Somewhat surprisingly, every single classroom in science performed above the national norms with the sole exception of classroom 3A. Section 3B, whose students lost ground in social studies, learned far better than all other sections in the school except for section 5B.
For one classroom of students to perform so poorly in one subject and so well in another subject is suspicious at best. This performance at the extremes by an entire class of students deserves administrative follow-up. In preparation for this follow-up the pattern of student learning in classroom 3B was reviewed and is shown in figure 5.
Because of the need to explain such extreme performance in a self-contained classroom, the administrator discussed these results with the teacher. Her enthusiasm for and enjoyment of science was clearly evident. No doubt this was a major stimulus for her students’ outstanding learning in science. This enthusiasm may have rubbed off on the other third grade teachers. When asked to explain her students’ performance in social studies, she said she did not spend much time on that content area. Every indication from the test scores is that she diverted social studies time, and probably time from other subjects, to teaching science. Her students’ performance in every subject, other than science, is simply inadequate.
One additional issue adds color to the above school-wide findings. In an austerity effort during this year, the school system decided it would purchase half as many text books as needed to cover the students in science and social studies. Half the students took science first, and half took social studies first. Instruction was then condensed into half a year for each subject so all students would have a text book.
This strategy may have several consequences. Each teacher and his/her students are covering an entire year of work in half-a-year, which requires allotting twice the usual time and teaching twice the material each day. During the second half of each year the students switch subjects, and again are confronted with twice the information each day. If this austerity plan suppressed learning in social studies, it did so only in the third grade. By contrast learning in science certainly did not suffer as a result of this text-book shuffle.

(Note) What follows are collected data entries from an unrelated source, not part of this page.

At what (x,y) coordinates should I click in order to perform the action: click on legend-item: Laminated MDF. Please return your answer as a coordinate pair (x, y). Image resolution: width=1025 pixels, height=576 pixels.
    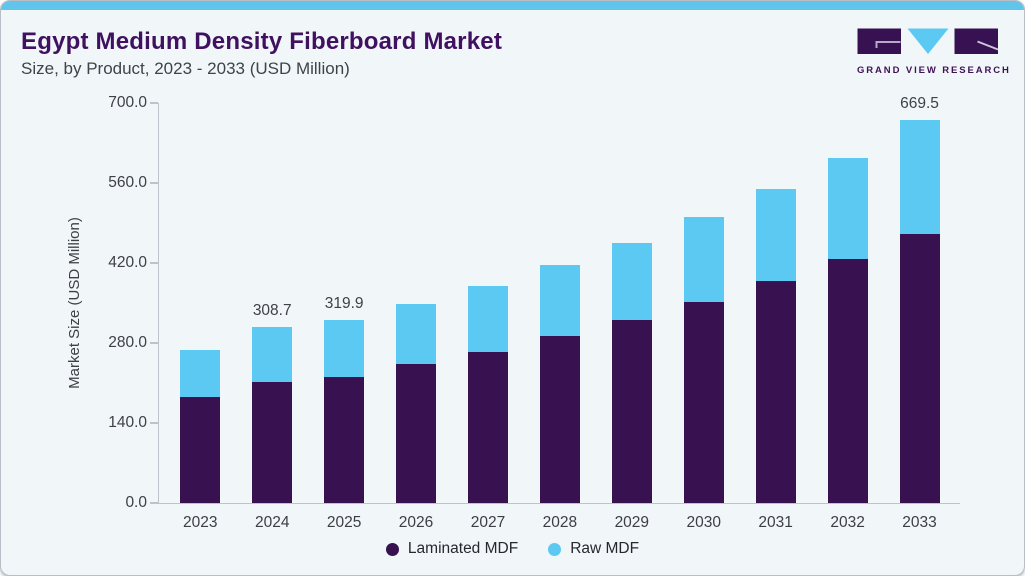
    Looking at the image, I should click on (452, 549).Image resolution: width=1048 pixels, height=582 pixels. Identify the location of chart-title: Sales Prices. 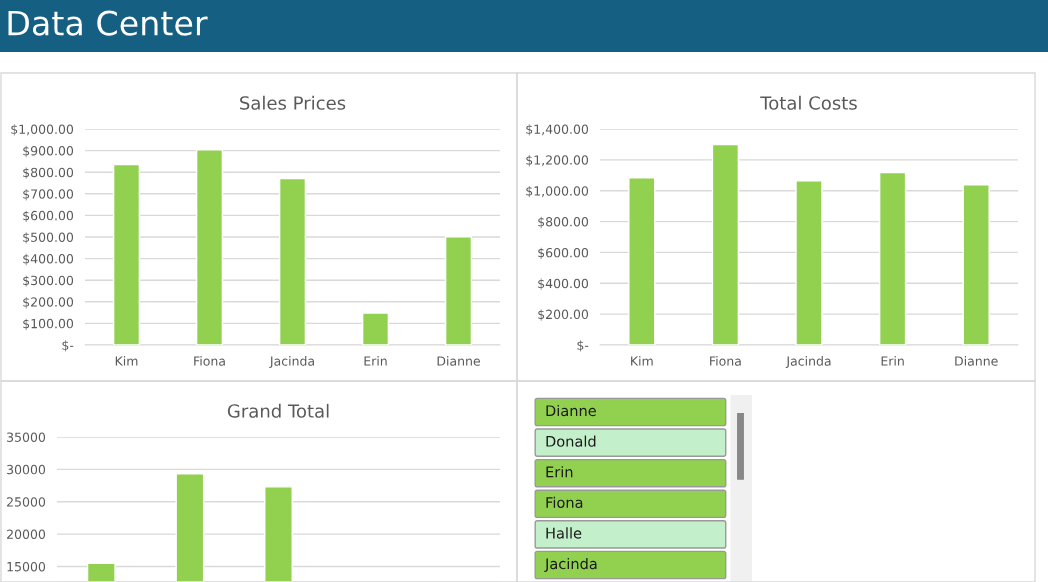
(293, 102).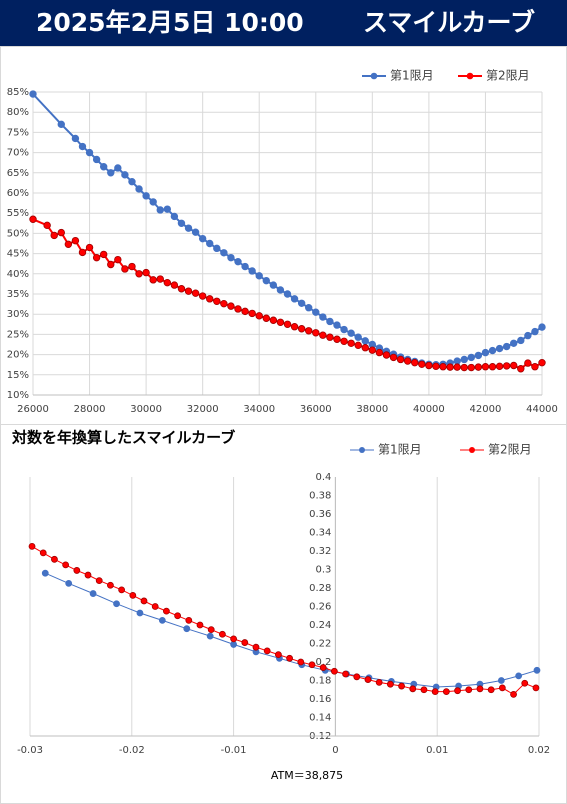 The height and width of the screenshot is (804, 567). I want to click on x-axis-label: ATM＝38,875, so click(307, 776).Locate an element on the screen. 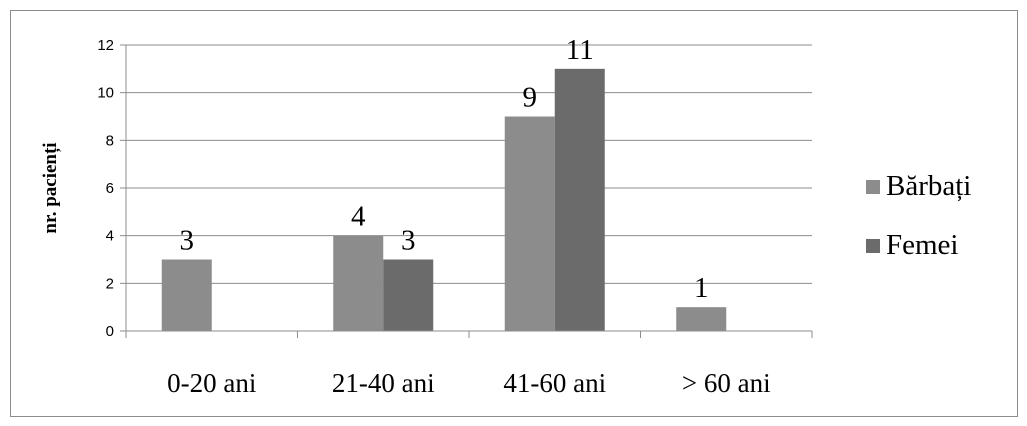  y-tick-label: 8 is located at coordinates (110, 140).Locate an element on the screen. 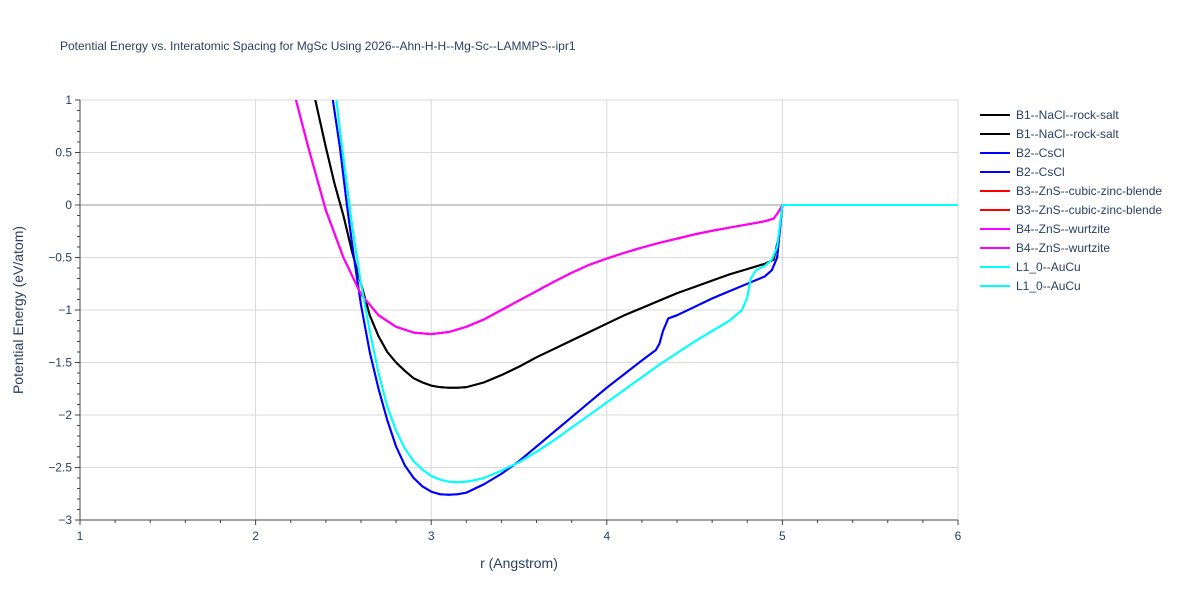 The image size is (1200, 600). x-tick-label: 4 is located at coordinates (606, 536).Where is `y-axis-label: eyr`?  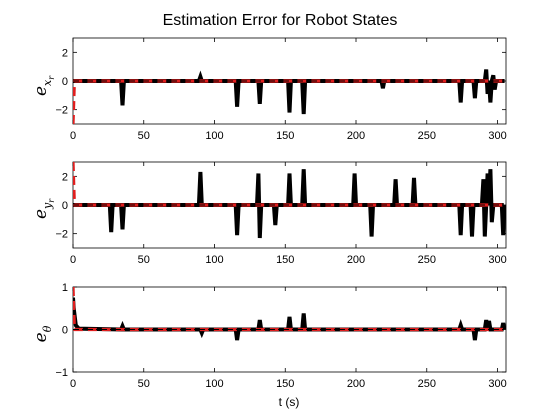
y-axis-label: eyr is located at coordinates (44, 208).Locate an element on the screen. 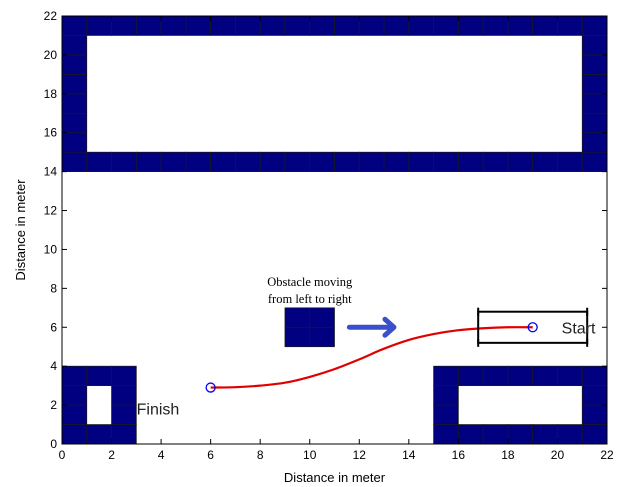  bottom-left-wall is located at coordinates (99, 405).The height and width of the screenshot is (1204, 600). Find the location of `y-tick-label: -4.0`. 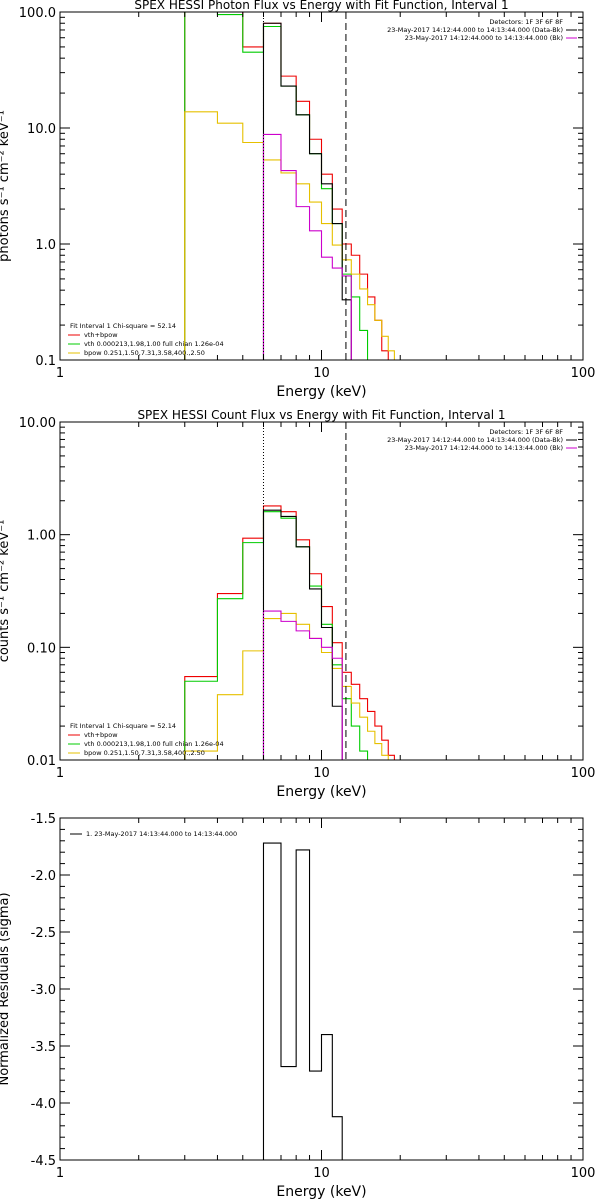

y-tick-label: -4.0 is located at coordinates (44, 1104).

These findings show that testing students for achievement may produce diagnostic keys to the learning environment of a school including the following:
a) Overall strengths and weaknesses of the school,
b) The need to examine retention policies,
c) Issues with grade level and individual teacher’s performance,
d) The implications of system-wide text book selection and policies,
e) The influence of taking time from one subject to enhance another.
While teacher 3B probably diverted instructional time to science, an alternate remedy could assign her to science instruction for all third grade classes. This would draw upon the teacher’s enthusiasm for science, and allow the other third grade teachers to improving instruction in the other subject areas.
A great deal has been said about the nation’s failing schools, and specifically the belief that the great divide in education is primarily between the rich and the poor. To the contrary the gap in learning comes primarily from students who wish to learn what a school offers. In this study, teacher 3B’s strength and enthusiasm is in science, and that is what her students learned. This teacher’s students did not do so well in the other subjects because that was not offered.
This gap in learning was identified because it was tested within an individual class in a single year in an elementary school. For the students this learning “spurt” was not of their choosing, but of their teacher’s. It probably created a deficit in learning in their other subjects, which may, or not be overcome in subsequent years. For students who are not interested in learning what the school offers, these students should be guided into more diverse subjects of interest.
Bob Settles was in the Counselor Education Department, College of Education at the University of Georgia for 27 years.
Lois Settles was an elementary school principal in Clarke, Jackson, and Winder-Barrow Counties in Georgia.